▸ **The problem**
Update the records by replacing "click" with "tap" and leaving everything else unchanged. Leave the pictures out of your answer.

▸ **Information supplied**
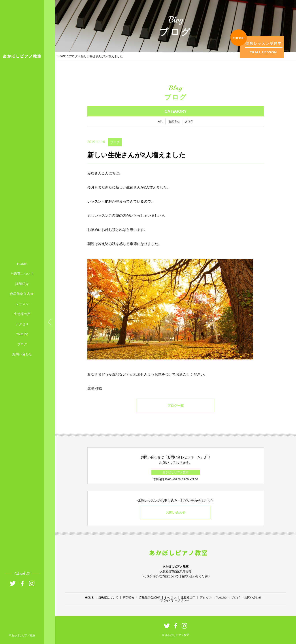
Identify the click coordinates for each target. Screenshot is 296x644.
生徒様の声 (22, 314)
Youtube (22, 334)
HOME (22, 263)
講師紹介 (22, 284)
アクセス (22, 324)
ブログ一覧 (176, 407)
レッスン (22, 304)
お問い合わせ (22, 354)
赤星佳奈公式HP (22, 294)
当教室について (22, 274)
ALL (161, 123)
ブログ (22, 344)
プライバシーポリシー (175, 600)
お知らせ (174, 123)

▸ **Answer for the task**
Identify the tap coordinates for each target. Screenshot is 296x644.
生徒様の声 (22, 314)
Youtube (22, 334)
HOME (22, 263)
講師紹介 (22, 284)
アクセス (22, 324)
ブログ一覧 (176, 407)
レッスン (22, 304)
お問い合わせ (22, 354)
赤星佳奈公式HP (22, 294)
当教室について (22, 274)
ALL (161, 123)
ブログ (22, 344)
プライバシーポリシー (175, 600)
お知らせ (174, 123)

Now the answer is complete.